### Work required
Write out all the material verbatim, line by line.

### Extracted records
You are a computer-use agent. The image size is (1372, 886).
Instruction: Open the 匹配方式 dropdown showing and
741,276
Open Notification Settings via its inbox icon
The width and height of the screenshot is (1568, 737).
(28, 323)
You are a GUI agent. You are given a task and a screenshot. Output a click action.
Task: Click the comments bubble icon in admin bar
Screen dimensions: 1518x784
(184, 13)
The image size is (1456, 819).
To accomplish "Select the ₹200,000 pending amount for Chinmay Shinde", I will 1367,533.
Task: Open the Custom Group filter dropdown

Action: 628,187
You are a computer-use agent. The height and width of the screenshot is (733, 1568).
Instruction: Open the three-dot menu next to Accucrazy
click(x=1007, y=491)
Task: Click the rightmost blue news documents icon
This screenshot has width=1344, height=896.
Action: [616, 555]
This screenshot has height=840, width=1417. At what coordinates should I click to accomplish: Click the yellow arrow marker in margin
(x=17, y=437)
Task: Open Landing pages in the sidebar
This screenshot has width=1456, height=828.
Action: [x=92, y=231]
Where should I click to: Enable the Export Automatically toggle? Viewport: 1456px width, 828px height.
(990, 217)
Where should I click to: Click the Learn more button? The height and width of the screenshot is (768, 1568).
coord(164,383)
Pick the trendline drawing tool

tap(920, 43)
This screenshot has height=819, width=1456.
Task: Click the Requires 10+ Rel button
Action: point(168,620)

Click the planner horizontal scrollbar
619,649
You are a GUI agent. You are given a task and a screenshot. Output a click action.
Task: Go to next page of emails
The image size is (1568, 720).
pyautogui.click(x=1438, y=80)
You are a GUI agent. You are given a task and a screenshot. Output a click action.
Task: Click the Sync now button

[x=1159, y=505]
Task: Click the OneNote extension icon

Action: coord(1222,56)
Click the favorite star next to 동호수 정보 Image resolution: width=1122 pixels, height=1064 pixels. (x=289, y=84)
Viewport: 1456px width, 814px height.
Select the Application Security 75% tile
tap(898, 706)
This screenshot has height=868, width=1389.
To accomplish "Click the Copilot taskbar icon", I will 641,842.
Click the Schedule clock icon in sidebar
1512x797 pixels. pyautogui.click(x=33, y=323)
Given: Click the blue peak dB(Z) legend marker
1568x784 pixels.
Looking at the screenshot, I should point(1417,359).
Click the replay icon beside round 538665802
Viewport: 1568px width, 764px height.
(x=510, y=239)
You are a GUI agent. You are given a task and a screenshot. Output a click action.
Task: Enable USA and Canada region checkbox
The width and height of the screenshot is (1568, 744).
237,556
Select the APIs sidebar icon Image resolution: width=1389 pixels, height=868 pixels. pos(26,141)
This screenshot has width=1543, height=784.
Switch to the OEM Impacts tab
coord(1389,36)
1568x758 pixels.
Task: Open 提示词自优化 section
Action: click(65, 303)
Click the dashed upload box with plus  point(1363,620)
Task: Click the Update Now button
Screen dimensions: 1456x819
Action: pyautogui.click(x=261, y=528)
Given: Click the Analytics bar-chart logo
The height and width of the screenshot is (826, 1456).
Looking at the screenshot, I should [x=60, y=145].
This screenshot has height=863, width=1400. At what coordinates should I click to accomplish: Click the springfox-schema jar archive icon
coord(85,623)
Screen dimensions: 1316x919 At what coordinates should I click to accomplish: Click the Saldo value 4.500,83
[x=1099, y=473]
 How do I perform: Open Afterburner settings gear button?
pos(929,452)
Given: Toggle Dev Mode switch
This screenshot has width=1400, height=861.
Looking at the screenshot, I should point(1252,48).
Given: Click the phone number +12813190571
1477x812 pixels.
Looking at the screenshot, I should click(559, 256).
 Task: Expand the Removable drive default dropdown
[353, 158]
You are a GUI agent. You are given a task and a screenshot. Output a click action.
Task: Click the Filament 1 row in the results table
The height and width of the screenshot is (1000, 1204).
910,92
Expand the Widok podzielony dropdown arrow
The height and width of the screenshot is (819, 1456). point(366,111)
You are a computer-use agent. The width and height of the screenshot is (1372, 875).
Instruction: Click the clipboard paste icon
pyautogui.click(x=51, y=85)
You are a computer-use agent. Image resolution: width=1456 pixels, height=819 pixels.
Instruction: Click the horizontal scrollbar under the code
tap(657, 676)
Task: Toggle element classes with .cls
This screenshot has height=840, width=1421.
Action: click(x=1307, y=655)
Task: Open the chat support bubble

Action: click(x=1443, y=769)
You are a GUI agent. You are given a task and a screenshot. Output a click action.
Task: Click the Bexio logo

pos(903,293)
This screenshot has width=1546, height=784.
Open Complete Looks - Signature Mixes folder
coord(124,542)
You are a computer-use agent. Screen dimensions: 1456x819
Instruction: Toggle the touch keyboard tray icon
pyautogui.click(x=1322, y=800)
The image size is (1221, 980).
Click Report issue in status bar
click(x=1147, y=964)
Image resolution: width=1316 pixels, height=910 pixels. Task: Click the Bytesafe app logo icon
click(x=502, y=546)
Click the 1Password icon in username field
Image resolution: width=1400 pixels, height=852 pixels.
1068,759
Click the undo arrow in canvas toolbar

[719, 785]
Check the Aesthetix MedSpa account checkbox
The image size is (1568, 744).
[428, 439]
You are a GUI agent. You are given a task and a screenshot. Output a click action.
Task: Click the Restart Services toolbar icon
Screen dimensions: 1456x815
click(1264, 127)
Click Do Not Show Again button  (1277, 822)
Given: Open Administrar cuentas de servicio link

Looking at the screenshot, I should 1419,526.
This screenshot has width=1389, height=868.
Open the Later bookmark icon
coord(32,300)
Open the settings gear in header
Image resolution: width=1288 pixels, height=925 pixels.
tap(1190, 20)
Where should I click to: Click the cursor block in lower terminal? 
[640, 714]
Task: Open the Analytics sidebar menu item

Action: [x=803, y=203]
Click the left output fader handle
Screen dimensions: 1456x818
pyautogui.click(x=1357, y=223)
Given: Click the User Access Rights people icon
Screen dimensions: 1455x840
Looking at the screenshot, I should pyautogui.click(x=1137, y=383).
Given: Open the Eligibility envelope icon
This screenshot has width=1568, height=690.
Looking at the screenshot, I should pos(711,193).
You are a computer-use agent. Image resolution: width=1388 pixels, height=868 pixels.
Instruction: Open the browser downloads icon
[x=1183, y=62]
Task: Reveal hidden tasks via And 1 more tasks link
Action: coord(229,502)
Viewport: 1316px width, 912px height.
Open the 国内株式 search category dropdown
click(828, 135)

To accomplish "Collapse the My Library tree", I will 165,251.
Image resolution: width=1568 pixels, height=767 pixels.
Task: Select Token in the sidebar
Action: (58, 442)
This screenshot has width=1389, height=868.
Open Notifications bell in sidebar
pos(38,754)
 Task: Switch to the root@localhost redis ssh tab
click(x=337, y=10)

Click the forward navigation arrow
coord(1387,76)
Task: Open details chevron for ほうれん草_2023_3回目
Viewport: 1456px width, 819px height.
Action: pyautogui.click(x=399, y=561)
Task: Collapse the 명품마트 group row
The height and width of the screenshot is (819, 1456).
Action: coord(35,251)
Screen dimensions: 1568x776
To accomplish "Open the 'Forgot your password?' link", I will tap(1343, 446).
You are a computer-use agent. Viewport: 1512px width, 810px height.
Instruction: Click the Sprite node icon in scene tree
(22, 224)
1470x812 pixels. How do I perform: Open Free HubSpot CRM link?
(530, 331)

### Exercise answer
You are a computer-use agent. The image size is (1372, 886).
Instruction: Open the 匹配方式 dropdown showing and
741,276
Open Notification Settings via its inbox icon
The width and height of the screenshot is (1568, 737).
(28, 323)
You are a GUI agent. You are given a task and a screenshot. Output a click action.
Task: Click the comments bubble icon in admin bar
Screen dimensions: 1518x784
(184, 13)
The image size is (1456, 819).
To accomplish "Select the ₹200,000 pending amount for Chinmay Shinde", I will 1367,533.
Task: Open the Custom Group filter dropdown

Action: 628,187
You are a computer-use agent. The height and width of the screenshot is (733, 1568).
Instruction: Open the three-dot menu next to Accucrazy
click(x=1007, y=491)
Task: Click the rightmost blue news documents icon
This screenshot has width=1344, height=896.
Action: [616, 555]
This screenshot has height=840, width=1417. At what coordinates should I click to accomplish: Click the yellow arrow marker in margin
(x=17, y=437)
Task: Open Landing pages in the sidebar
This screenshot has width=1456, height=828.
Action: [x=92, y=231]
Where should I click to: Enable the Export Automatically toggle? Viewport: 1456px width, 828px height.
(990, 217)
Where should I click to: Click the Learn more button? The height and width of the screenshot is (768, 1568).
coord(164,383)
Pick the trendline drawing tool

tap(920, 43)
This screenshot has height=819, width=1456.
Task: Click the Requires 10+ Rel button
Action: point(168,620)

Click the planner horizontal scrollbar
619,649
You are a GUI agent. You are given a task and a screenshot. Output a click action.
Task: Go to next page of emails
The image size is (1568, 720).
pyautogui.click(x=1438, y=80)
You are a GUI agent. You are given a task and a screenshot. Output a click action.
Task: Click the Sync now button

[x=1159, y=505]
Task: Click the OneNote extension icon

Action: coord(1222,56)
Click the favorite star next to 동호수 정보 Image resolution: width=1122 pixels, height=1064 pixels. (x=289, y=84)
Viewport: 1456px width, 814px height.
Select the Application Security 75% tile
tap(898, 706)
This screenshot has height=868, width=1389.
To accomplish "Click the Copilot taskbar icon", I will 641,842.
Click the Schedule clock icon in sidebar
1512x797 pixels. pyautogui.click(x=33, y=323)
Given: Click the blue peak dB(Z) legend marker
1568x784 pixels.
Looking at the screenshot, I should point(1417,359).
Click the replay icon beside round 538665802
Viewport: 1568px width, 764px height.
(x=510, y=239)
You are a GUI agent. You are given a task and a screenshot. Output a click action.
Task: Enable USA and Canada region checkbox
The width and height of the screenshot is (1568, 744).
237,556
Select the APIs sidebar icon Image resolution: width=1389 pixels, height=868 pixels. pos(26,141)
This screenshot has width=1543, height=784.
Switch to the OEM Impacts tab
coord(1389,36)
1568x758 pixels.
Task: Open 提示词自优化 section
Action: click(65, 303)
Click the dashed upload box with plus  point(1363,620)
Task: Click the Update Now button
Screen dimensions: 1456x819
Action: pyautogui.click(x=261, y=528)
Given: Click the Analytics bar-chart logo
The height and width of the screenshot is (826, 1456).
Looking at the screenshot, I should [x=60, y=145].
This screenshot has height=863, width=1400. At what coordinates should I click to accomplish: Click the springfox-schema jar archive icon
coord(85,623)
Screen dimensions: 1316x919 At what coordinates should I click to accomplish: Click the Saldo value 4.500,83
[x=1099, y=473]
 How do I perform: Open Afterburner settings gear button?
pos(929,452)
Given: Toggle Dev Mode switch
This screenshot has width=1400, height=861.
Looking at the screenshot, I should point(1252,48).
Given: Click the phone number +12813190571
1477x812 pixels.
Looking at the screenshot, I should click(559, 256).
 Task: Expand the Removable drive default dropdown
[353, 158]
You are a GUI agent. You are given a task and a screenshot. Output a click action.
Task: Click the Filament 1 row in the results table
The height and width of the screenshot is (1000, 1204).
910,92
Expand the Widok podzielony dropdown arrow
The height and width of the screenshot is (819, 1456). point(366,111)
You are a computer-use agent. The width and height of the screenshot is (1372, 875).
Instruction: Click the clipboard paste icon
pyautogui.click(x=51, y=85)
You are a computer-use agent. Image resolution: width=1456 pixels, height=819 pixels.
Instruction: Click the horizontal scrollbar under the code
tap(657, 676)
Task: Toggle element classes with .cls
This screenshot has height=840, width=1421.
Action: click(x=1307, y=655)
Task: Open the chat support bubble

Action: click(x=1443, y=769)
You are a GUI agent. You are given a task and a screenshot. Output a click action.
Task: Click the Bexio logo

pos(903,293)
This screenshot has width=1546, height=784.
Open Complete Looks - Signature Mixes folder
coord(124,542)
You are a computer-use agent. Screen dimensions: 1456x819
Instruction: Toggle the touch keyboard tray icon
pyautogui.click(x=1322, y=800)
The image size is (1221, 980).
Click Report issue in status bar
click(x=1147, y=964)
Image resolution: width=1316 pixels, height=910 pixels. Task: Click the Bytesafe app logo icon
click(x=502, y=546)
Click the 1Password icon in username field
Image resolution: width=1400 pixels, height=852 pixels.
1068,759
Click the undo arrow in canvas toolbar

[719, 785]
Check the Aesthetix MedSpa account checkbox
The image size is (1568, 744).
[428, 439]
You are a GUI agent. You are given a task and a screenshot. Output a click action.
Task: Click the Restart Services toolbar icon
Screen dimensions: 1456x815
click(1264, 127)
Click Do Not Show Again button  (1277, 822)
Given: Open Administrar cuentas de servicio link

Looking at the screenshot, I should 1419,526.
This screenshot has width=1389, height=868.
Open the Later bookmark icon
coord(32,300)
Open the settings gear in header
Image resolution: width=1288 pixels, height=925 pixels.
tap(1190, 20)
Where should I click to: Click the cursor block in lower terminal? 
[640, 714]
Task: Open the Analytics sidebar menu item

Action: [x=803, y=203]
Click the left output fader handle
Screen dimensions: 1456x818
pyautogui.click(x=1357, y=223)
Given: Click the User Access Rights people icon
Screen dimensions: 1455x840
Looking at the screenshot, I should pyautogui.click(x=1137, y=383).
Given: Open the Eligibility envelope icon
This screenshot has width=1568, height=690.
Looking at the screenshot, I should pos(711,193).
You are a computer-use agent. Image resolution: width=1388 pixels, height=868 pixels.
Instruction: Open the browser downloads icon
[x=1183, y=62]
Task: Reveal hidden tasks via And 1 more tasks link
Action: coord(229,502)
Viewport: 1316px width, 912px height.
Open the 国内株式 search category dropdown
click(828, 135)

To accomplish "Collapse the My Library tree", I will 165,251.
Image resolution: width=1568 pixels, height=767 pixels.
Task: Select Token in the sidebar
Action: (58, 442)
This screenshot has width=1389, height=868.
Open Notifications bell in sidebar
pos(38,754)
 Task: Switch to the root@localhost redis ssh tab
click(x=337, y=10)

Click the forward navigation arrow
coord(1387,76)
Task: Open details chevron for ほうれん草_2023_3回目
Viewport: 1456px width, 819px height.
Action: pyautogui.click(x=399, y=561)
Task: Collapse the 명품마트 group row
The height and width of the screenshot is (819, 1456).
Action: coord(35,251)
Screen dimensions: 1568x776
To accomplish "Open the 'Forgot your password?' link", I will tap(1343, 446).
You are a computer-use agent. Viewport: 1512px width, 810px height.
Instruction: Click the Sprite node icon in scene tree
(22, 224)
1470x812 pixels. How do I perform: Open Free HubSpot CRM link?
(530, 331)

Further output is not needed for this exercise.